Picked up these two this week.  My wife was wanting to try a project of her own so this '54 Starlet? should be a good one.  Have a set of wheels and tires for it already.  Then the '57 Hornet I have a set of chrome s7's and tires for it already also.  Have the whole tank just no screws and horn.  Will be on the hunt for a correct set of truss rods and rear rack.  Are the bars and stem correct?


----------



## mike j (May 14, 2017)

Received this 48 volt controller for the "Beast" (37 Colson) from Luna cycles. Luckily the wires are labeled. This will replace the 36 volt controller that I believe was somewhat fried when I got it up at Dudley in March. Waiting on a 12 volt battery from Clean Republic. This will be put in series w/ the other three that I have, upping the setup to a 1000 watts, should be one hell of a cruiser, especially w/ the Sturmey-archer 2spd. kickback w/overdrive. Cant wait.
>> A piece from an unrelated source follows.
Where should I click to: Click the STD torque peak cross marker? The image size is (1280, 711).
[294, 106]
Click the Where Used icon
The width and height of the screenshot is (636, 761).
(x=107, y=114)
Photo of the beast in it's natural environment.


----------



## Rollo (May 14, 2017)

... Some repop oil cans ...


----------



## catfish (May 14, 2017)

rustystone2112 said:


> View attachment 466519





Great decal!


----------



## XBPete (May 14, 2017)

Received a Silver King book from Scott #1, a set of SK adjusters from Scott #2 and got an assortment of ball bearings for rebuilds.


----------



## tanksalot (May 14, 2017)

I got this Elgin it's common as far as prewar bikes go but nice parts .


----------



## petritl (May 14, 2017)

Table full of cool stuff; any idea on the age and maker of the dual brass bell?


----------



## Robertriley (May 14, 2017)

I picked this up today


----------



## WetDogGraphix (May 14, 2017)

Well, another Box showed up, their starting to stack up like cord wood........



 

Then got a few smalls, and a rack for a Colson which may or may not be in one of those boxes....


----------



## Jay81 (May 14, 2017)

No bike stuff this week,  but picked up this cool old brass torch made by Detroit Torch and Mfg Co at a garage sale.  I actually saved it from being turned into a lamp.  I pick up off the table it was on, and as I'm checking it out and looking for a price,  the guy says "oh,  that was for sale,  but now I've decided to make a lamp out of it 
then it will be for sale" 
After some back and forth of me explaining I like it just the way it is, as a display piece for my garage and him saying it's not for sale until he makes a lamp out of it :eek: I ask how much the lamp will be.  He gives me a price. 
I offer $20 less than the lamp price for him to sell me the darn thing. He counters my offer and I accept. 
So here's my cool vintage unmolested brass Detroit Torch


----------



## WetDogGraphix (May 14, 2017)

Oh, I forgot this.....it's in the bike box.....for my 36 Tribar.....much better.


----------



## rustintime (May 14, 2017)

I scored an old Buggin license plate frame from a local thirft store.. My needed tool order came in and I found an old metal Pepsi can tucked away in a wall I had to open for repair... I was hoping to find a note or some cash but no luck, just a empty can..


----------



## IngoMike (May 14, 2017)

A nice, simple display stand I got from eBay UK for less than $40....just what I needed for the Rambler.


----------



## Dave K (May 14, 2017)

Picked up this 41 DX to be a camping bike for my wife.  Did a quick clean and grease but still some issues to work out.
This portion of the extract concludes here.